==== Material shown ====

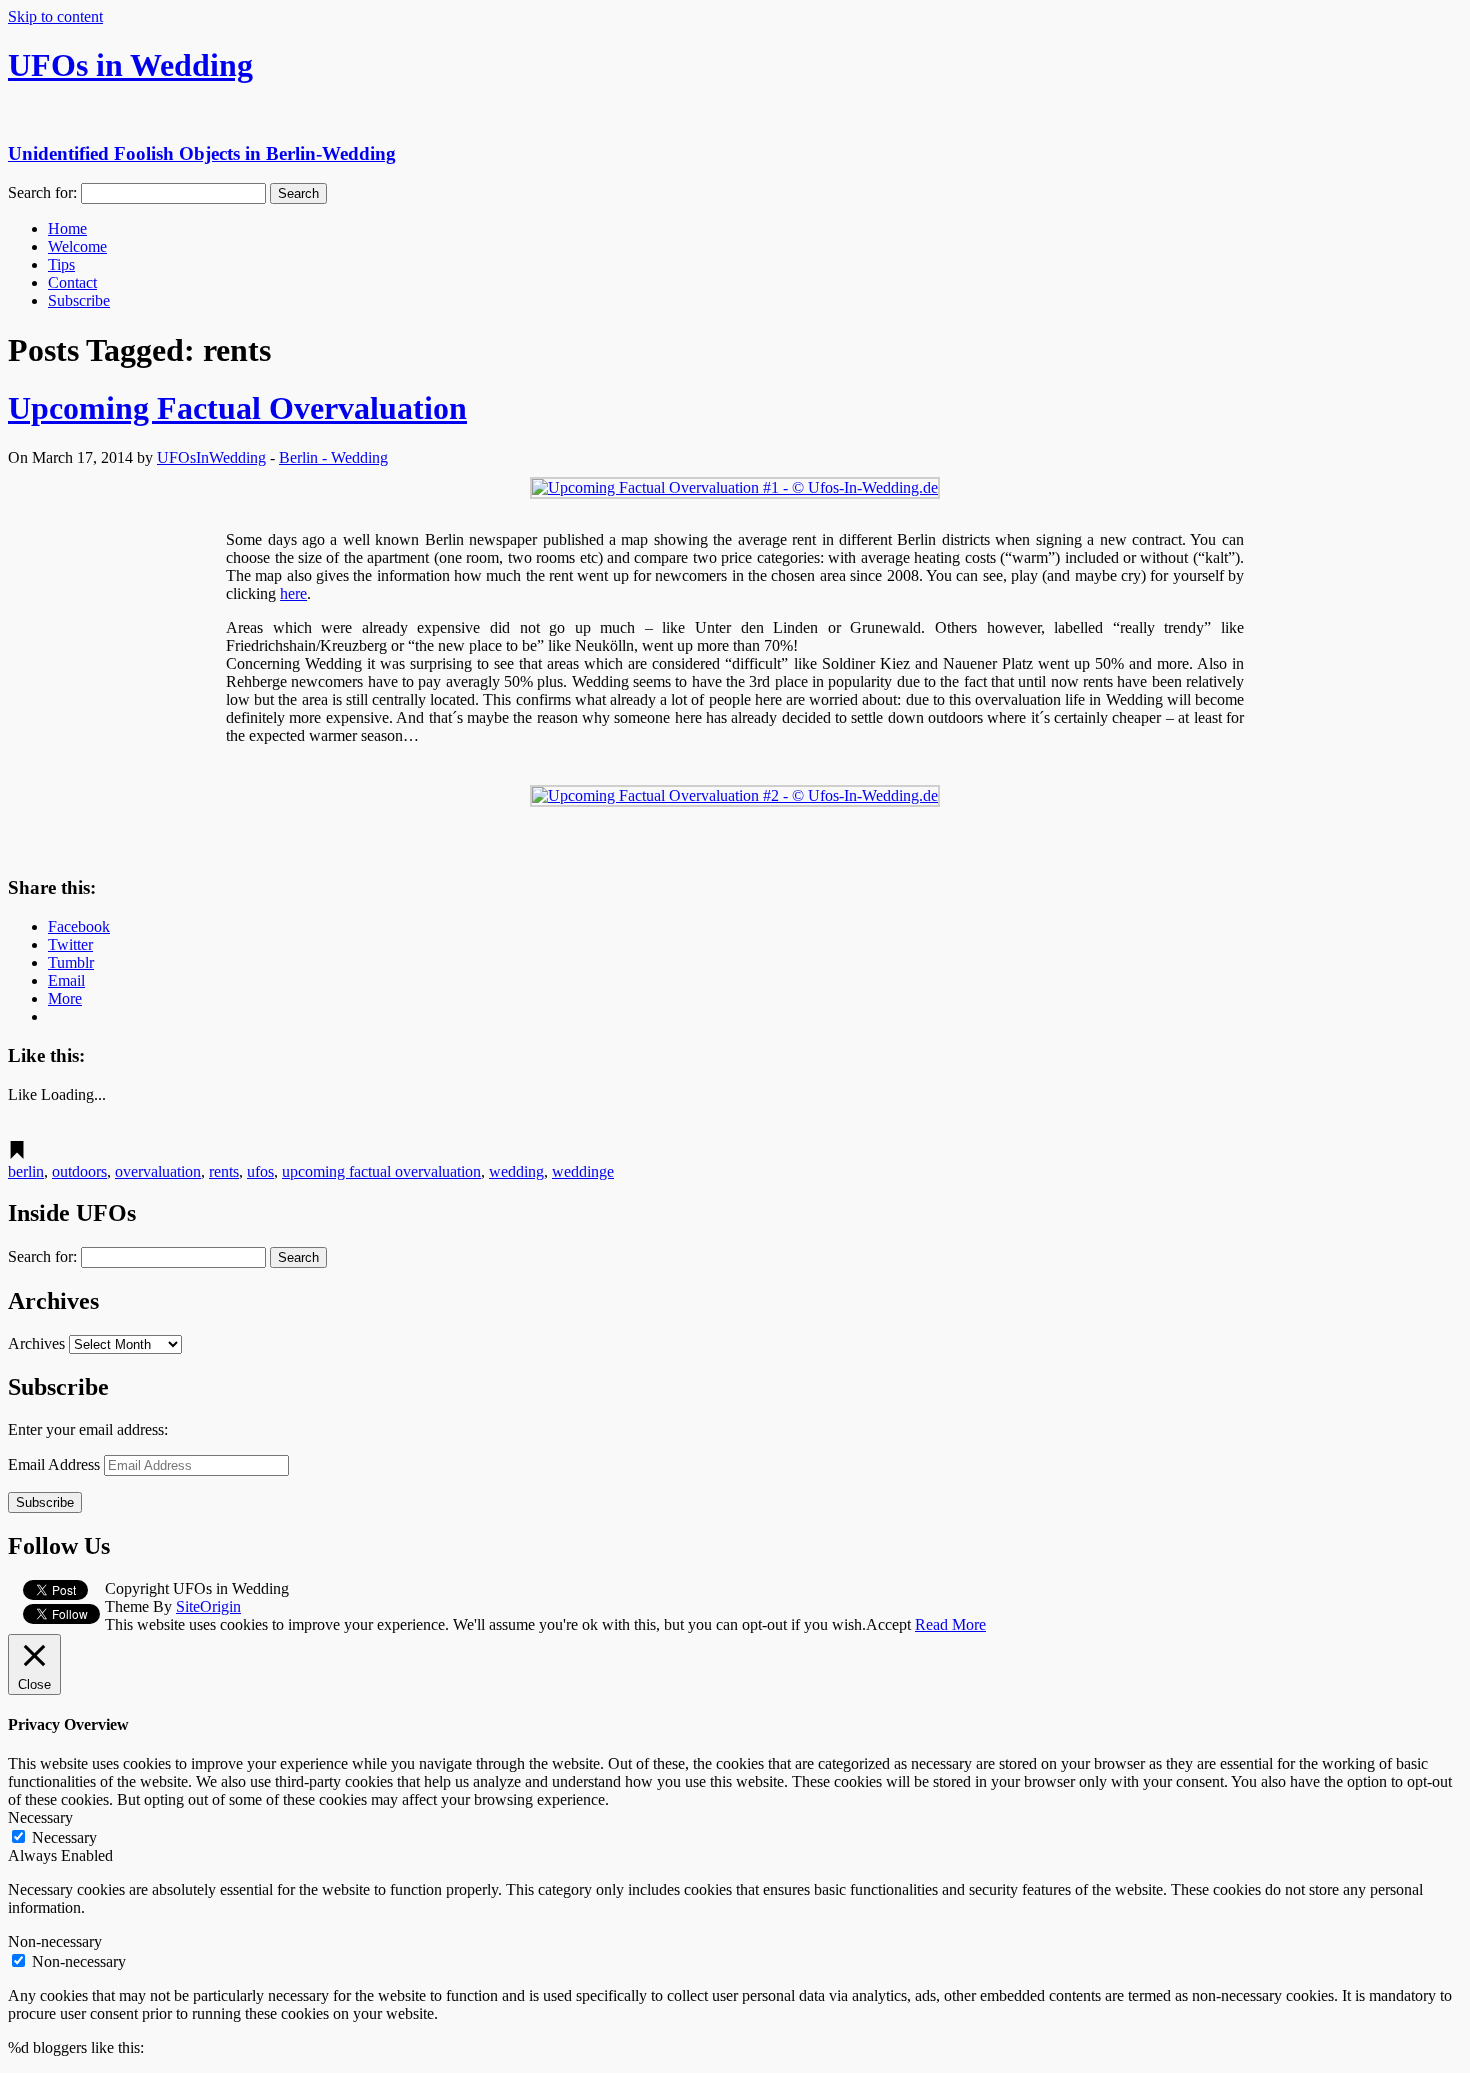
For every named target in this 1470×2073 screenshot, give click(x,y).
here (293, 593)
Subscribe (79, 300)
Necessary (64, 1837)
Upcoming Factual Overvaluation (237, 408)
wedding (516, 1171)
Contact (72, 282)
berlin (26, 1171)
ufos (260, 1171)
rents (224, 1171)
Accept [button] (888, 1624)
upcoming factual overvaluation (381, 1171)
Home (67, 228)
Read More (950, 1624)
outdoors (79, 1171)
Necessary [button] (40, 1817)
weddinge (583, 1171)
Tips (61, 264)
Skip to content (55, 16)
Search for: (42, 192)
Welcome (77, 246)
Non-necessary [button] (55, 1941)
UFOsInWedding (211, 457)
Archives (36, 1343)
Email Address (56, 1464)
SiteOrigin (208, 1606)
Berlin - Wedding (333, 457)
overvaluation (158, 1171)
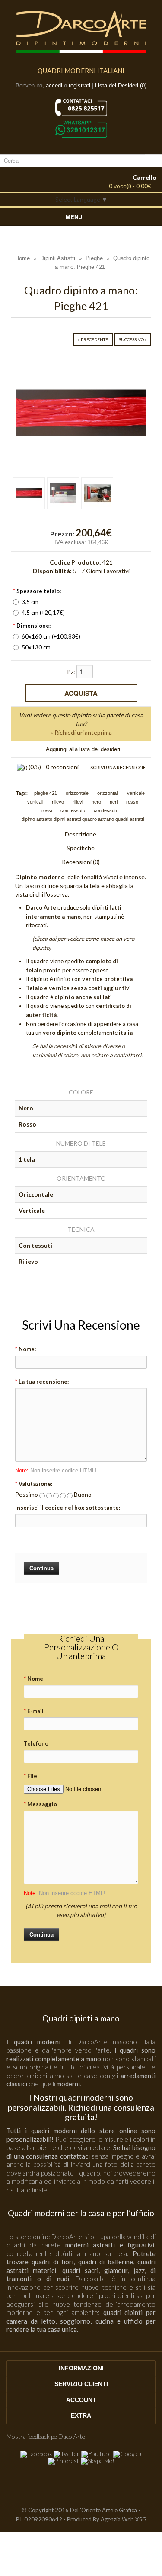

====

Please retype the entries above word for word, but only from the line containing "Necessary (64, 1837)" through the last line, and without the pictures.

Result for this task -
Necessary (64, 1837)
Upcoming Factual Overvaluation (237, 408)
wedding (516, 1171)
Contact (72, 282)
berlin (26, 1171)
ufos (260, 1171)
rents (224, 1171)
Accept [button] (888, 1624)
upcoming factual overvaluation (381, 1171)
Home (67, 228)
Read More (950, 1624)
outdoors (79, 1171)
Necessary [button] (40, 1817)
weddinge (583, 1171)
Tips (61, 264)
Skip to content (55, 16)
Search for: (42, 192)
Welcome (77, 246)
Non-necessary [button] (55, 1941)
UFOsInWedding (211, 457)
Archives (36, 1343)
Email Address (56, 1464)
SiteOrigin (208, 1606)
Berlin - Wedding (333, 457)
overvaluation (158, 1171)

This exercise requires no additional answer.